If you are concerned by Stock volatility remind yourself that these headlines will resolve or improve over time. Markets will grind higher. Importantly: They move higher before the issues are resolved. They move higher in anticipation of issues being resolved. This is why you cannot time markets and this is why we stay invested and follow our discipline.
Your professionally managed investments will take advantage of this volatility and shift capital from the fearful and impatient to you. All while staying invested.
When we think of Bonds we think of stability and income.
This year Bonds have been as volatile as many stocks. This may be unnerving. Especially for risk adverse investors simply trying to outperform “below inflation rate of return” cash and GIC rates that punish savers. Usually, Stocks and Bonds behave very differently. It is why, traditionally, these two asset classes are married to reduce volatility and solve for expected return. Stocks and Bonds both have superior expected returns to cash and GICs for very different reasons. From time to time they will move in a similar fashion. This year Stocks and Bonds are responding to inflation and interest rate changes which are causing them to misbehave at the same time. You are seeing paper losses on your statement. It is okay. These losses are only real if you panic.
Let’s look more closely at Bond volatility:
Holding bonds we own the debt of a company or government. We are essentially a bank. We lend money for a fixed period of time and at the end of that term we get our money back. Along the way we are paid interest.

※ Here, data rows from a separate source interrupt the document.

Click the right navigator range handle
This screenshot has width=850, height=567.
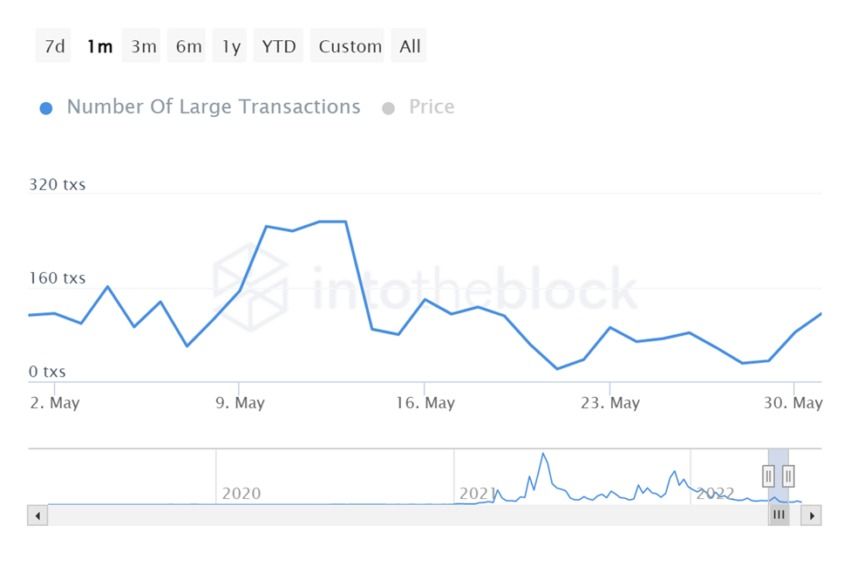(x=788, y=475)
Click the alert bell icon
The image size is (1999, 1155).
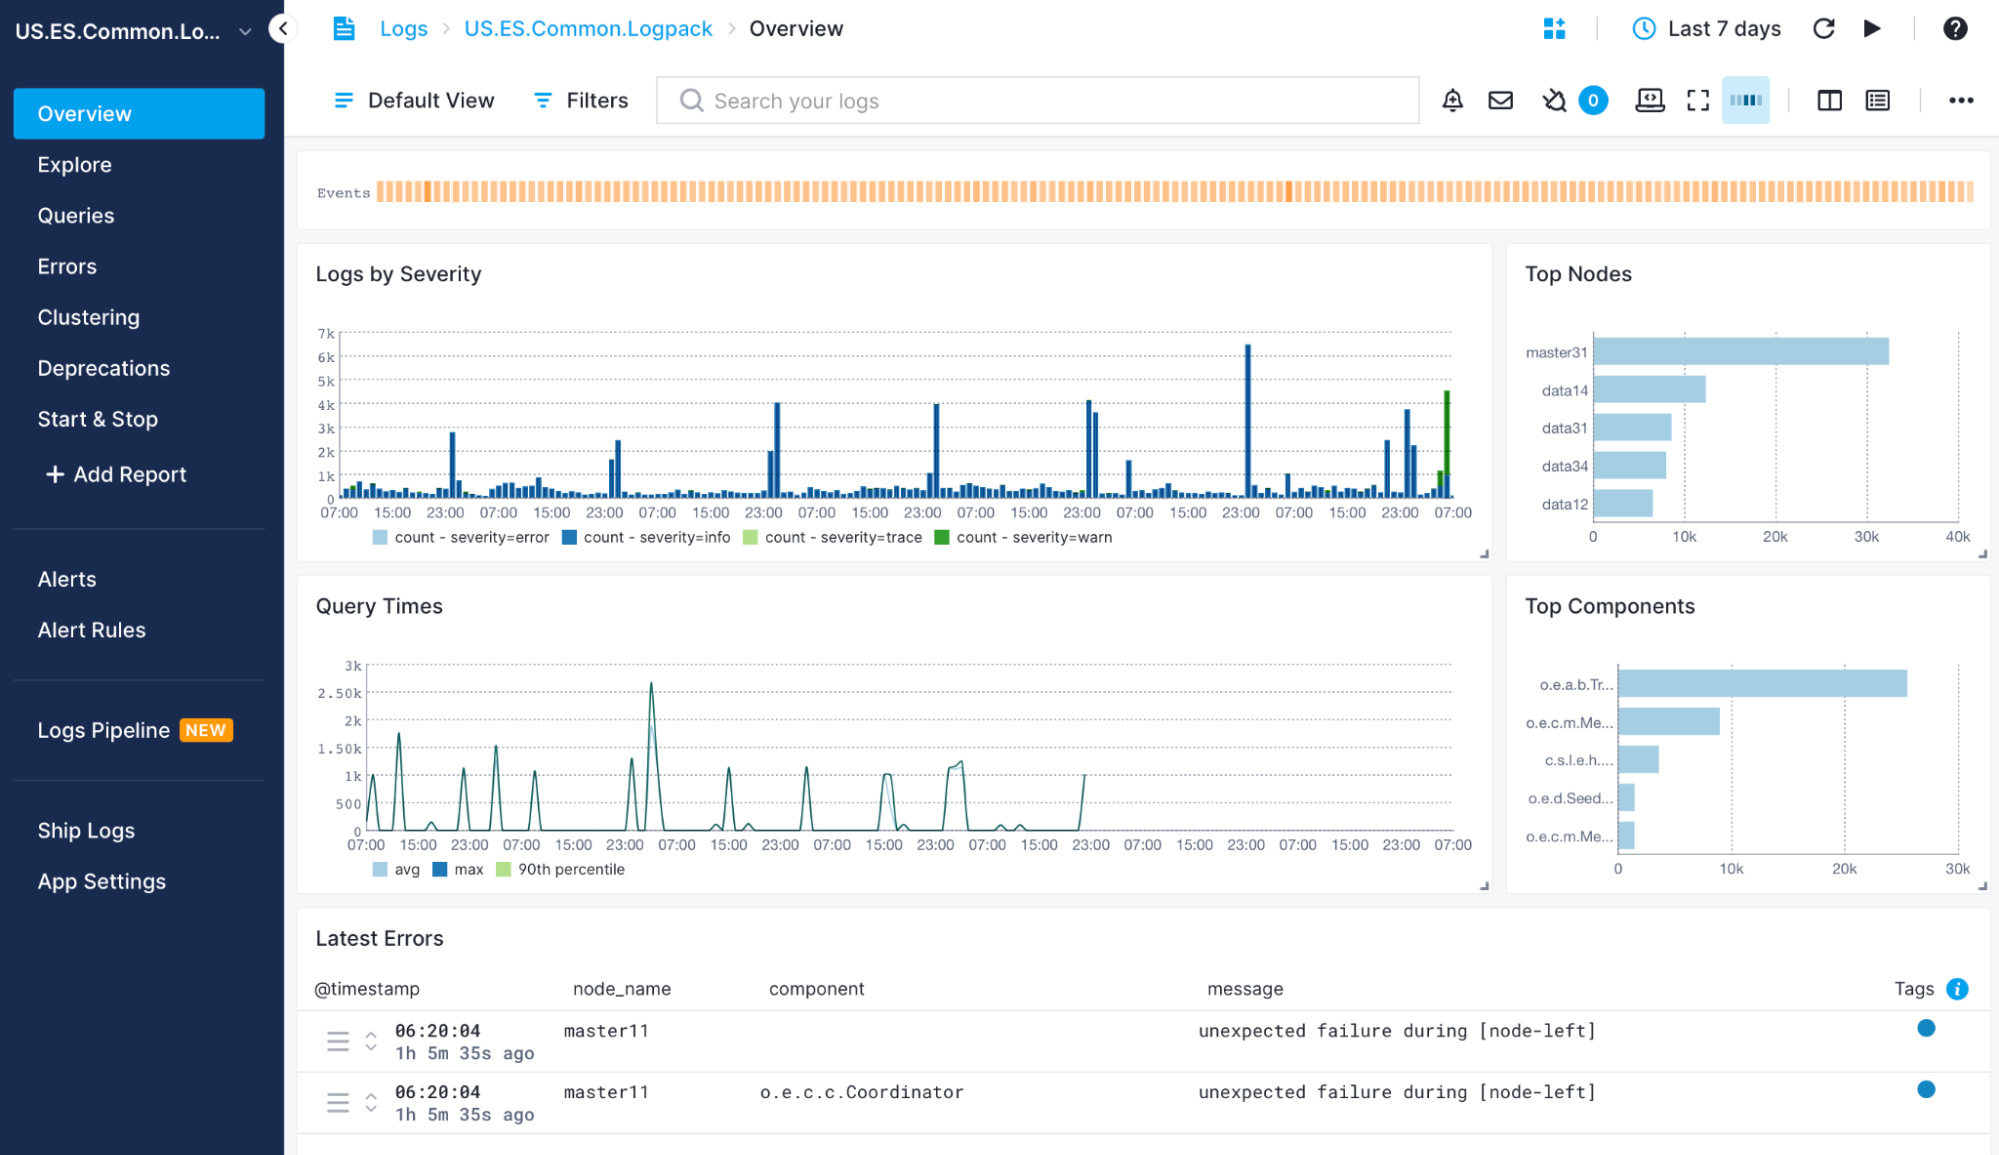click(x=1452, y=100)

This is important: We get our original investment back plus interest regardless of the volatility in the bond market. Price volatility only matters if we sell or buy before maturity. Think about the bond portion of your portfolio for a moment. On average, twenty to twenty-five percent of your bonds mature every year. There is plenty of cash maturing in your bond portfolio, by design, throughout the year to look after distributions and re-invest.
Reinvested dollars are either purchasing new bonds with higher interest rates or buying the bonds that are on sale. This adds to your future expected return. All you have to do as an investor is ignore the volatility on your statement and follow the discipline you have created with your advisor.
What about cash? GICs?
Cash is useful, but by holding cash and equivalents we are burning in the fire of inflation. We burn in that fire twenty-four hours a day; seven days a week. We are guaranteed to lose purchasing power over time. Therefore, we should only hold cash as a personal lifestyle reserve, for emergencies, or in anticipation of lumpy purchases and future income with little to no time horizon. Important Reminder: Although there is no volatility in cash and equivalents; there is the certainty that over time this cash will continually buy us less and less. Too much exposure to inflation and we have actually introduced more risk to your future plans than staying fully invested.
If you feel the need to connect we are here for you any time. We take our responsibility to you and your family very seriously. While counter-intuitive, the most appropriate response to volatility is to follow the discipline created by you and your advisor. This may feel like doing nothing and may be difficult, but I can assure you we are watching the building blocks of your portfolio very closely.